一方、親ロシア派の武装勢力の指導者、プシリン氏は、マリウポリに「地方行政機関を設立する」と主張するなど、支配地域への影響力を広げ、市内の完全掌握に向け攻勢を強めています。

また、ロシア側が軍事作戦を大幅に縮小するとしている首都キーウ、ロシア語でキエフ周辺について、NATO=北大西洋条約機構のストルテンベルグ事務総長は31日の会見で「ロシアの部隊は撤収ではなく再配置されている。

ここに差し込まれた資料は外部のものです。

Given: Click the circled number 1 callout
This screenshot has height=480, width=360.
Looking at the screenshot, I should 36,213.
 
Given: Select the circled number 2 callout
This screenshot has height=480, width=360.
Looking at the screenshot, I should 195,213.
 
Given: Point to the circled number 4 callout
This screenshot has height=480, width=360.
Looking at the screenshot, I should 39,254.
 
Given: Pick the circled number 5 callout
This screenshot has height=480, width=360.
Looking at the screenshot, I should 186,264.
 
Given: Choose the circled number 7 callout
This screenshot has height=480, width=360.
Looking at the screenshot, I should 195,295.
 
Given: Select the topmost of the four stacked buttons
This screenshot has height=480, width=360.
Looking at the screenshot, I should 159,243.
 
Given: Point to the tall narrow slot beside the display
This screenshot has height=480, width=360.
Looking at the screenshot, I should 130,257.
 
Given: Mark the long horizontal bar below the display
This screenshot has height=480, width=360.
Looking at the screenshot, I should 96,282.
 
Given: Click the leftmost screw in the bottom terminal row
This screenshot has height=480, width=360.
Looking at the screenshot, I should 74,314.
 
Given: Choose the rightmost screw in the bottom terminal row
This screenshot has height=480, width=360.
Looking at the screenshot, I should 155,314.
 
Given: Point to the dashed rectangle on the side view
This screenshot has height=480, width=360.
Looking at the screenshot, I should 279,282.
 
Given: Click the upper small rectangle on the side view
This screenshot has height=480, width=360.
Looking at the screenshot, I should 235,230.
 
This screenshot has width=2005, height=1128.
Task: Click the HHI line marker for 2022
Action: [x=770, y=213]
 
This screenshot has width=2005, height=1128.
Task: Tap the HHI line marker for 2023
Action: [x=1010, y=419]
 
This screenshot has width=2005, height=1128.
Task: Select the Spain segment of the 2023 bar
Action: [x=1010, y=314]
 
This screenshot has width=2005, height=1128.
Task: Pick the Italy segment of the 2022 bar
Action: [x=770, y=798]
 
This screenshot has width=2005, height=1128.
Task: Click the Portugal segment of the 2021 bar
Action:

キーウなどへの圧力は続いており、今後さらなる攻撃が予想される」と述べ、警戒を怠るべきではないという考えを示し、依然として緊張が続いています。

一方、ロシアとウクライナの停戦交渉について、トルコのチャウシュオール外相は31日「トルコが仲介役となり、1、2週間のうちにロシアとウクライナの外相会談を行う可能性がある」と述べました。

ウクライナ側が停戦交渉で提案した、NATOへの加盟を断念する代わりとなる新たな安全保障の枠組みなどに対する、ロシア側の対応が焦点となっていて、双方は4月1日にオンライン形式で協議を続ける見通しです。

ただ、ロシア外務省の高官は「ウクライナ側との外相会談は可能だが、しっかり準備され、実質的なものでなければならない」と述べていて、事態の打開に向けた交渉の進展につながるかは見通せない状況です。